Maryland taxpayers anticipate a $1.6 billion structural deficit, with no Obama stimulus money to defer the growing problem another year. Gov. O’Malley has said publicly “no new taxes”; privately he will allow state legislators to implement the gas tax without resistance. This increase, while seemingly modest, will adversely affect all taxpayers and further depress job creation.

Before we consider any additional tax hikes on Maryland residents, our legislature has a responsibility to cease and desist the introduction of new spending programs and cut existing programs we can no longer afford. Difficult changes must be made by leaders who are not beholden to special interests and worried about re-election. Apparently the governor and legislature have never seen the organizational chart “Overview of Maryland State Government,” which clearly illustrates they work for us, the Maryland taxpayer.

George W. Combs

Annapolis

Freshmen dorms for congressmen

Recently, it came to light that 50 congressmen, mostly freshman and all male, were sleeping in their offices to save time and money, unable to support two households on $174,000 per year. Rather than penalize these representatives for their frugality, creativity, and dedication, why doesn’t Congress take this opportunity to acknowledge and address the problem and provide legislators in both chambers dormitory-like housing, low cost or as a “perk” of the job?

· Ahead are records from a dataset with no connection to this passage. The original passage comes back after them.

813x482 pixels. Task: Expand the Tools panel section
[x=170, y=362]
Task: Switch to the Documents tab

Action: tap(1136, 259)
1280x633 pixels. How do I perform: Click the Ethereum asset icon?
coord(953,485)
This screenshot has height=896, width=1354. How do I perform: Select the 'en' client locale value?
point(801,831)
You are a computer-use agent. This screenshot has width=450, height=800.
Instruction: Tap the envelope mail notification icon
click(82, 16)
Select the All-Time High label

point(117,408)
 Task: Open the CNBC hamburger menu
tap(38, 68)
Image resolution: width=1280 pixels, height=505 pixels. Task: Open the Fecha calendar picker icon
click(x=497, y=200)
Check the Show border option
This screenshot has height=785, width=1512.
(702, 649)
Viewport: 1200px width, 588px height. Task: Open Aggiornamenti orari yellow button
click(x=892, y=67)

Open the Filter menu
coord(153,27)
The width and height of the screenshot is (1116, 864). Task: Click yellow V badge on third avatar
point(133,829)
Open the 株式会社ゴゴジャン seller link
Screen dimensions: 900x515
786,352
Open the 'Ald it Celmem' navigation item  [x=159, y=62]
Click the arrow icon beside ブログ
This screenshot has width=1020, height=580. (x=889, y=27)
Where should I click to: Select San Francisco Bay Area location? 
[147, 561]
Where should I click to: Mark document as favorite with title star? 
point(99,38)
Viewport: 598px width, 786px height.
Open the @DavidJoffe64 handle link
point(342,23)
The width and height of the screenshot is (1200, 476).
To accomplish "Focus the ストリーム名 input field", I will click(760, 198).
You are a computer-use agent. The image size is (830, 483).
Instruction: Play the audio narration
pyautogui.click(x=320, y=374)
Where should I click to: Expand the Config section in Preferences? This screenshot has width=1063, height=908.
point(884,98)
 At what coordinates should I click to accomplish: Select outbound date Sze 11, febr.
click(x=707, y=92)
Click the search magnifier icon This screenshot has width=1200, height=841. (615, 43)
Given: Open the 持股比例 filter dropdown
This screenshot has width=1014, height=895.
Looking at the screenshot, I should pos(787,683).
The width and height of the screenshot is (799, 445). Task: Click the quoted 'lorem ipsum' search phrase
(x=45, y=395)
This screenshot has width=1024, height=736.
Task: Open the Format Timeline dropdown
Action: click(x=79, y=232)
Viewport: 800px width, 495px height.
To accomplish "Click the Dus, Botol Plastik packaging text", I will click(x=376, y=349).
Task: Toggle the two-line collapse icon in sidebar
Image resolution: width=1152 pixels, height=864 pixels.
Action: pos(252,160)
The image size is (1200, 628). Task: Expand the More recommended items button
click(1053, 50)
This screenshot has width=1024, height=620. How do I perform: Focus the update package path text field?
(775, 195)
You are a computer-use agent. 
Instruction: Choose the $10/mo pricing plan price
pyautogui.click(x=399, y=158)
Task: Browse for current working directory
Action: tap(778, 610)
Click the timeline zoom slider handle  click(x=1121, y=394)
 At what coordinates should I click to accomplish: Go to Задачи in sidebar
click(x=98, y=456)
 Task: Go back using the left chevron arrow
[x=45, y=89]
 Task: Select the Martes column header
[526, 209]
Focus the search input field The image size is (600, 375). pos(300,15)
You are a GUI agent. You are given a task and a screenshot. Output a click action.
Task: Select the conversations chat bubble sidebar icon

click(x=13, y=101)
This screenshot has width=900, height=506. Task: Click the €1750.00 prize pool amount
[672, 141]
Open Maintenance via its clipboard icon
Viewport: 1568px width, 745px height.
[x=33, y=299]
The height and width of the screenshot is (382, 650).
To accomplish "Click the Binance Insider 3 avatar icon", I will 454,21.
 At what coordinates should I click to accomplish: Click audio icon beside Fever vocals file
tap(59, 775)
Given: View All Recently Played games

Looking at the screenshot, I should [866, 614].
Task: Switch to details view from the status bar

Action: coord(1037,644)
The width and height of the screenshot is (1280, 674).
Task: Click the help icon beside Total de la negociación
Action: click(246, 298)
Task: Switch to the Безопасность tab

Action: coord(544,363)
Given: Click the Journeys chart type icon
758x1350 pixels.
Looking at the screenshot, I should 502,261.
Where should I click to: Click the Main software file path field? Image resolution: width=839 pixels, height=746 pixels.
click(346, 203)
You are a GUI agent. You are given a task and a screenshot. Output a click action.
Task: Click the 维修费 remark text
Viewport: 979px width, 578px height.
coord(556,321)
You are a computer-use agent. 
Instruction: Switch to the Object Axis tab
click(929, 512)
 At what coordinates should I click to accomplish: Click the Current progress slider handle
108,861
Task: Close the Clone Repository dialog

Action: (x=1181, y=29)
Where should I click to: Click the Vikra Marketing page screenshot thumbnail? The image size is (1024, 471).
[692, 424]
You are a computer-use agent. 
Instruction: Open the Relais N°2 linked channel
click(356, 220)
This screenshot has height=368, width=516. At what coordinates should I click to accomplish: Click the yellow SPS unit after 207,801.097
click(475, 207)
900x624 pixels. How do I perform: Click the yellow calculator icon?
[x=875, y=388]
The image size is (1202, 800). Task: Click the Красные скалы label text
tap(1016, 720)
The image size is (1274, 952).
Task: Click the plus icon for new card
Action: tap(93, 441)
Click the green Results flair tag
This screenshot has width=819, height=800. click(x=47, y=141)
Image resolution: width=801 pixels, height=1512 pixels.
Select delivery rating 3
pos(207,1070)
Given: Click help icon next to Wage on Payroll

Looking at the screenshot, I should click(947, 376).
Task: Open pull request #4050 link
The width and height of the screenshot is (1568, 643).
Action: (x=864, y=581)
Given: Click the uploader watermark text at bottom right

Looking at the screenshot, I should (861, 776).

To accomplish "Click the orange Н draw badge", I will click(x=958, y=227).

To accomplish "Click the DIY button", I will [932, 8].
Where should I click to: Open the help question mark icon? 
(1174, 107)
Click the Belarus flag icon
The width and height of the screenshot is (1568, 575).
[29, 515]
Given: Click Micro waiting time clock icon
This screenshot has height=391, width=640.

Unused office buildings could be converted to residential units; spare capacity on military bases in the region could be utilized as well. This would level the playing field expense-wise for this “necessity” once a congressman or senator arrived in town, and perhaps attract more people “like us” to serve by lessening the financial pressure to “sleep with frienemies” — no pun intended — just to pay the bills.